Me había dejado perpleja. No imaginaba a Manuel fuera de Carter, por muchas cosas que hiciera mal. Estaba demasiado protegido por las altas esferas. ¡Él estaba en las altas esferas!
—No me ha dicho nada… —dije, pensando en voz alta mientras bajaba la mirada.
—Él no lo sabe aún.
Levanté la vista hacia Isabel pero yo era incapaz de articular una palabra, por lo que fue ella la que continuó:
—Me gusta que lo sepas tú primero —dijo, sonriendo.
Seguramente estaba tratando de compensarme de alguna manera.
—Es imposible, Isabel. Severiano no lo permitiría.
—Severiano ha sido el que ha tomado la decisión —me aclaró, mientras su sonrisa se hacía más grande.
Yo no salía de mi asombro. Isabel me explicó que habían sido exagerados los gastos personales de los que Carter se había hecho cargo y que habían llegado a ser inocultables, que viajaban siempre en primerísima clase, iban a los hoteles más caros, reservando las mejores suites, comían y cenaban en los mejores restaurantes, cava, copas, últimamente ni se esforzaban por taparlo con algún trabajo, simplemente se iban y pasaban las facturas. Mi mente comenzó a viajar y a pensar en otras cosas, mientras la escuchaba a lo lejos oí nombrar el hotel Palau, restaurantes intocables, seis mil euros en cava, regalos de joyerías…
—¿Los regalos también? —pregunté incorporándome a la conversación.
—También.
«¡Qué cara más dura! ¿Pero con quién había estado casada? Creía que éramos personas éticas, con principios». Sentí una tremenda vergüenza ajena. Volví a transportarme y a oírla en la distancia, como si su conversación fuera una voz en off y no la de una persona que estaba sentada a mi lado, hasta que una palabra me estremeció y me hizo volver al lugar en el que estaba.
—¿Cocaína?
—Sí, Lucía. Han sido pocas veces, pero… Ten cuidado, por favor.
No podía ser. Estaba soñando. No, no estaba soñando… Entonces todo era falso. ¿Pero qué necesidad tenía Isabel de mentirme? Lo habría oído, serían habladurías, todo se distorsiona y se magnifica cuando sale el lado oscuro de alguien.

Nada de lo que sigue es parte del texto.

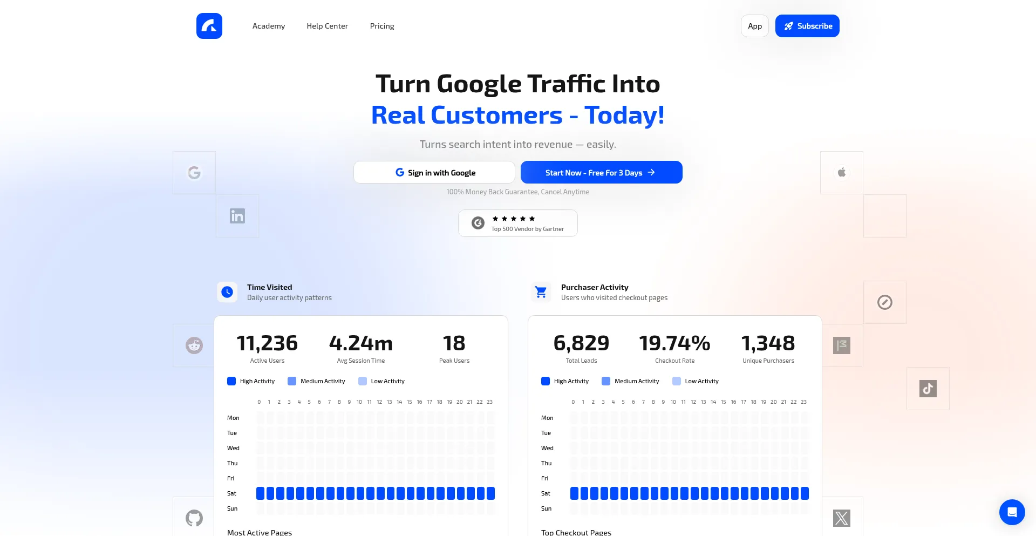Click the TikTok icon tile

(x=928, y=389)
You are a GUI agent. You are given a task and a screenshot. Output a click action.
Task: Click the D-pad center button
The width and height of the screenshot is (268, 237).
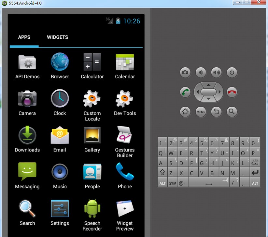[208, 92]
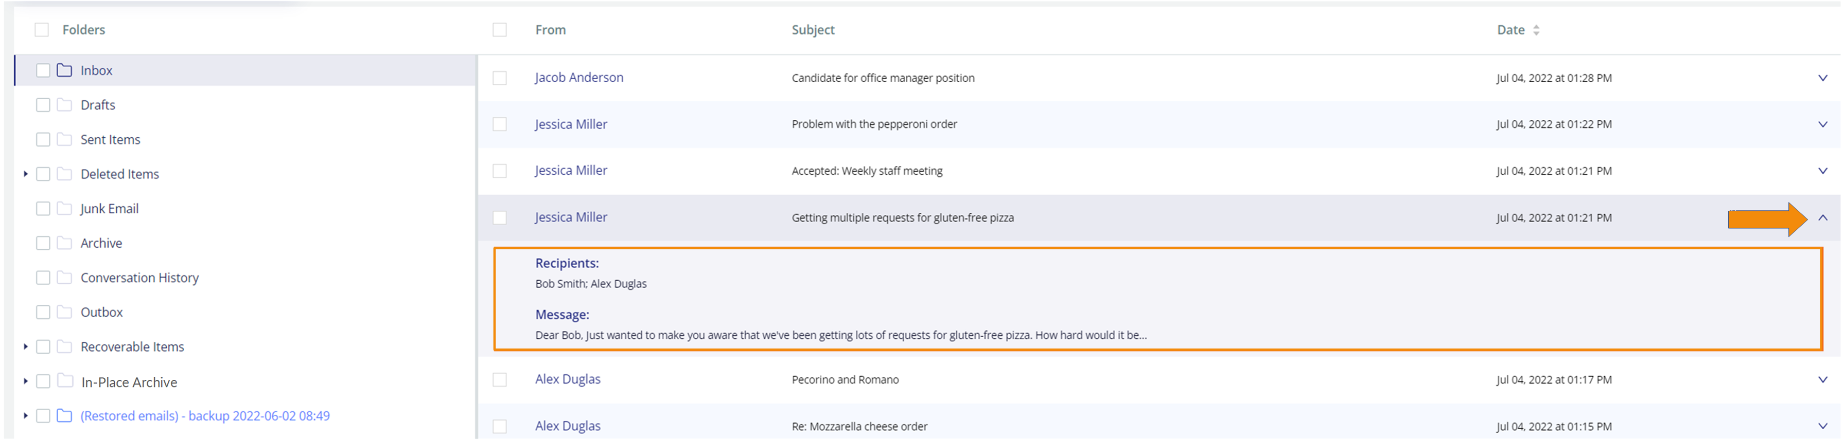
Task: Click the backup 2022-06-02 restored emails link
Action: coord(206,416)
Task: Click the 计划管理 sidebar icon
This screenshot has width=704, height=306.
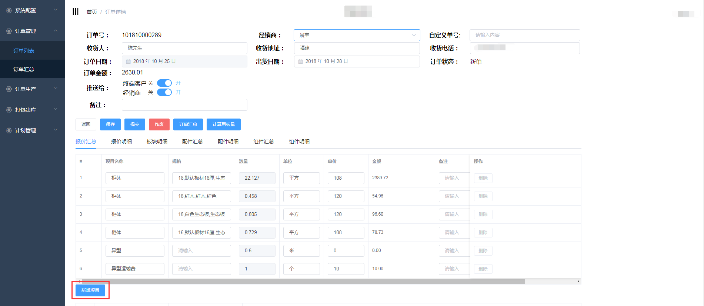Action: (9, 130)
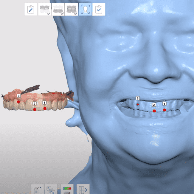Screen dimensions: 194x194
Task: Click the delete alignment points tool
Action: (x=38, y=190)
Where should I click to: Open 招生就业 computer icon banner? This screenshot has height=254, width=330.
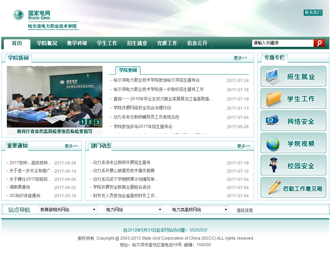point(293,77)
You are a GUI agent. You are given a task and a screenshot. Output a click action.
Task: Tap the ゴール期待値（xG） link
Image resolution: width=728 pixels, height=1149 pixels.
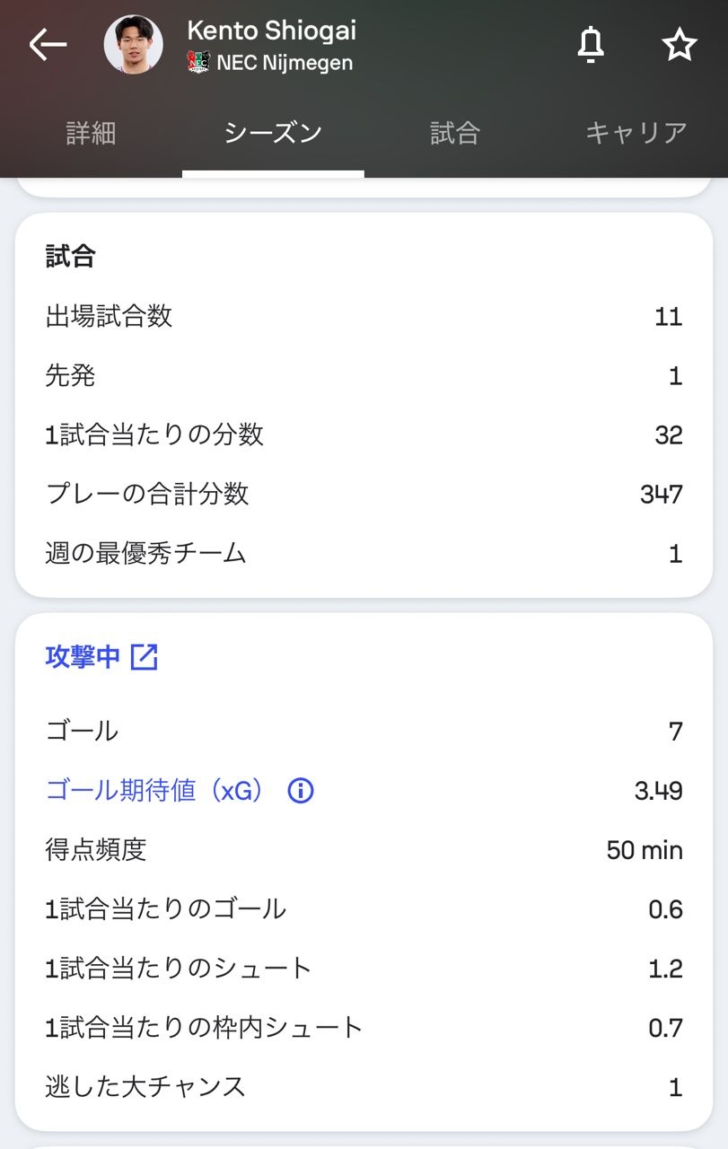tap(155, 791)
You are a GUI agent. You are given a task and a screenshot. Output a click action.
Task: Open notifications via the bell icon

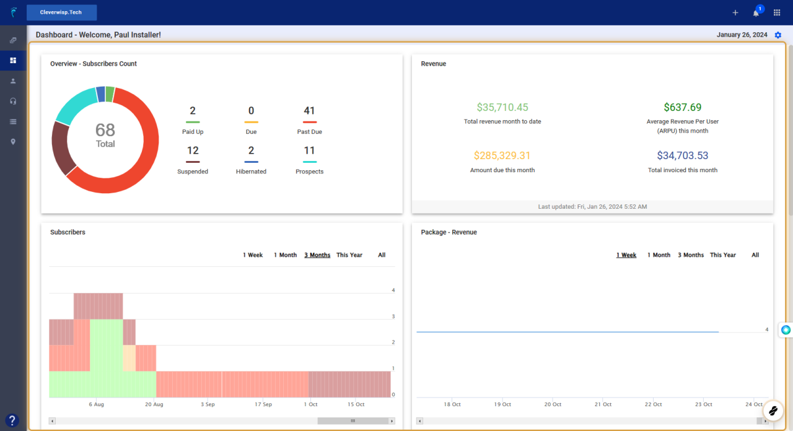pyautogui.click(x=756, y=12)
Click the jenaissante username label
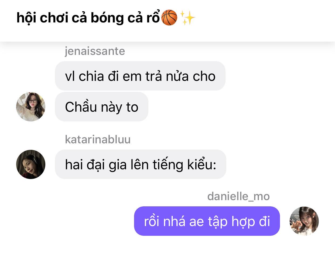Viewport: 335px width, 255px height. coord(95,51)
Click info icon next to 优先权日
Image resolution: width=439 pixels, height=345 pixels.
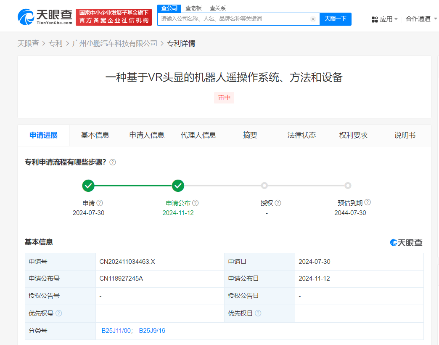point(258,313)
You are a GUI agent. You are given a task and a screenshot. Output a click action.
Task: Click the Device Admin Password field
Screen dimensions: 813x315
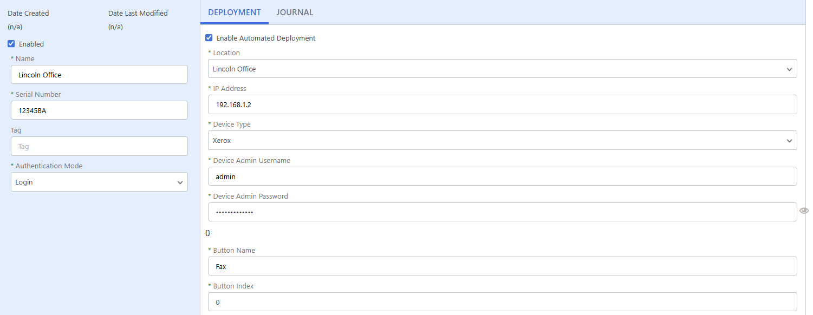[502, 212]
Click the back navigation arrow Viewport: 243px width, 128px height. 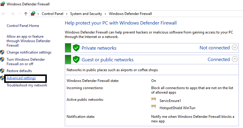[x=4, y=14]
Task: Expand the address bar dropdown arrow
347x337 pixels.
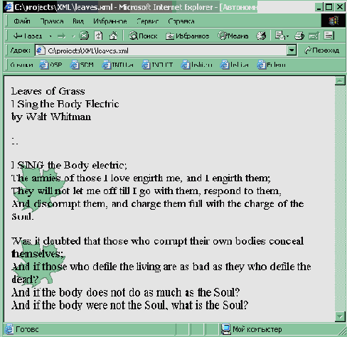Action: coord(292,50)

—¿Y Marina? ¿Qué va a ser de ella? —pregunté.
—Va detrás de Manuel.
Cocaína. Eso eran palabras mayores. Estaba conviviendo con un drogadicto. El padre de mis tres hijos era drogadicto. Con sus trajes de Armani perfectamente planchados se tiraría al suelo con mi amiga la zorra y esnifarían coca hasta perder el sentido. ¿Por qué sabe Isabel que han sido pocas veces? ¿Cuántas veces son pocas? ¿Qué más me quedaba por descubrir? ¿Heroína? ¿Sadomasoquismo, tríos? Y yo preocupándome por satisfacer a mi marido sexualmente. Ya estaba él más que satisfecho en todos los sentidos. Ahora sí que esto tenía que acabar.